THE PROBLEM: Copy the data verbatim and leave out every picture.

MATERIAL PROVIDED:
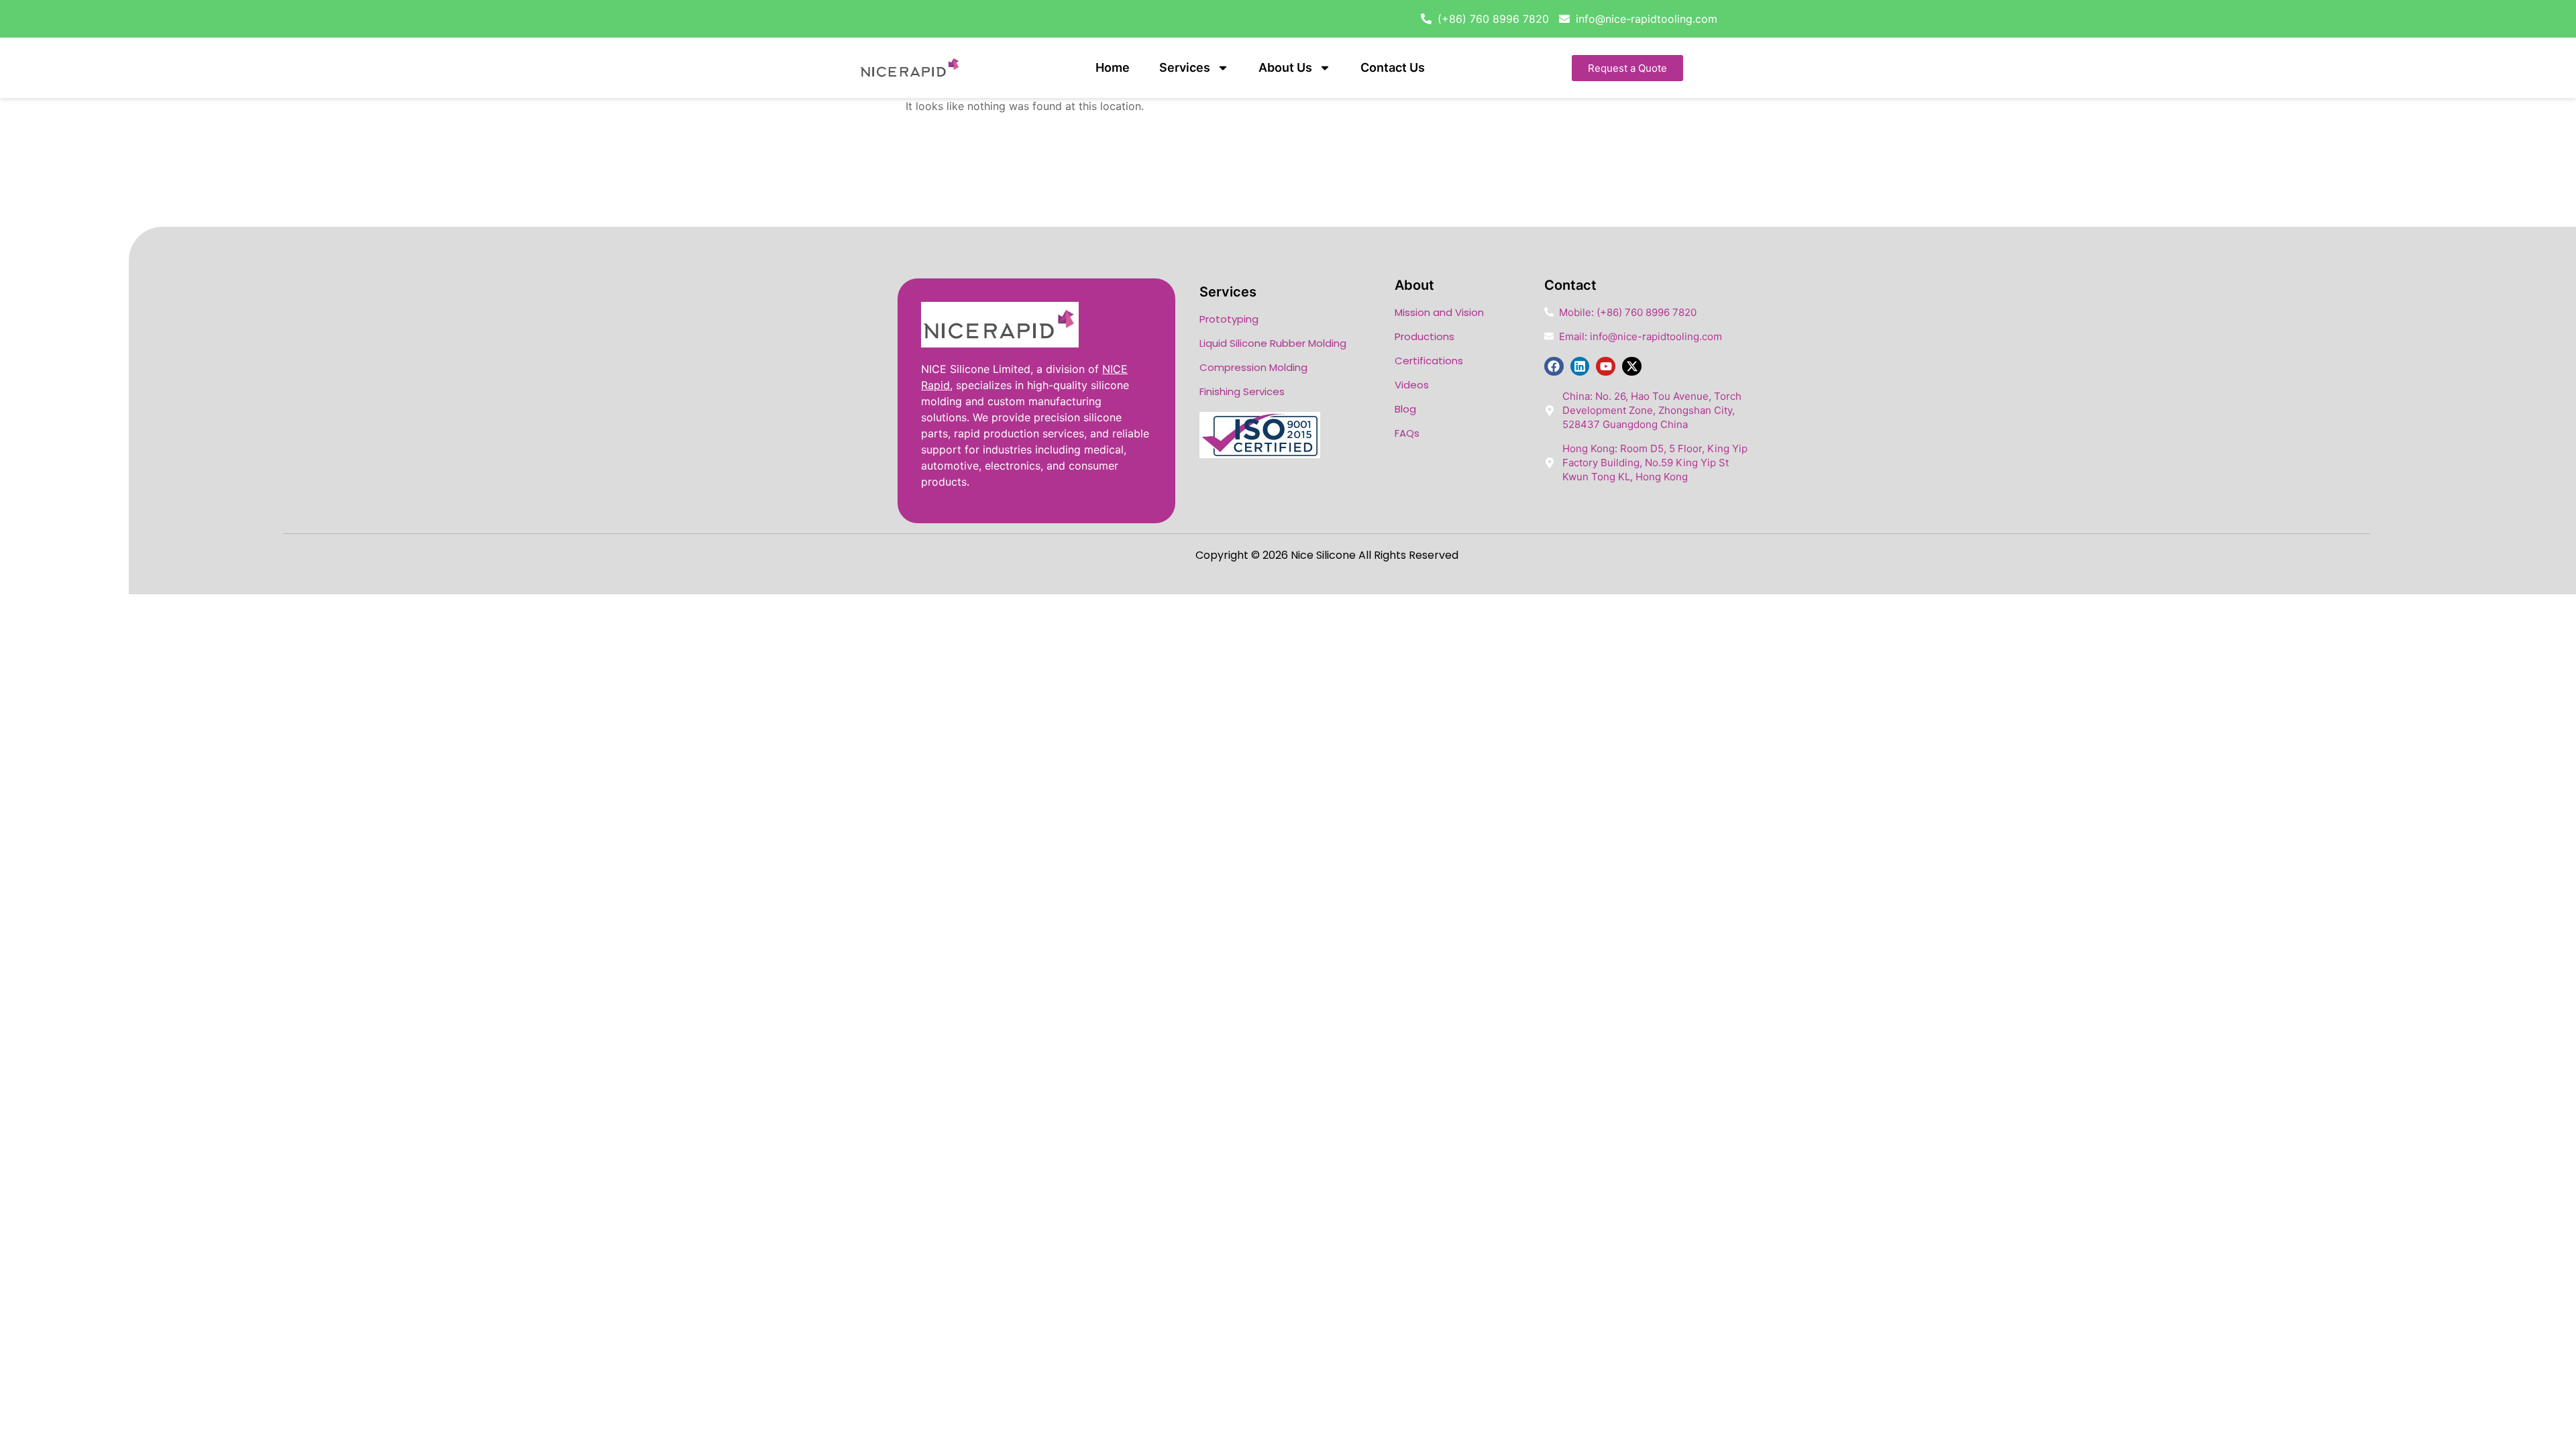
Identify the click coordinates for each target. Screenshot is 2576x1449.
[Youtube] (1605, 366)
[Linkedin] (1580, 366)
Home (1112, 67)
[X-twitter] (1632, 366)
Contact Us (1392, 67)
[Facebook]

TASK RESPONSE:
Identify the click coordinates for each target. Screenshot is 2576x1449.
[Youtube] (1605, 366)
[Linkedin] (1580, 366)
Home (1112, 67)
[X-twitter] (1632, 366)
Contact Us (1392, 67)
[Facebook]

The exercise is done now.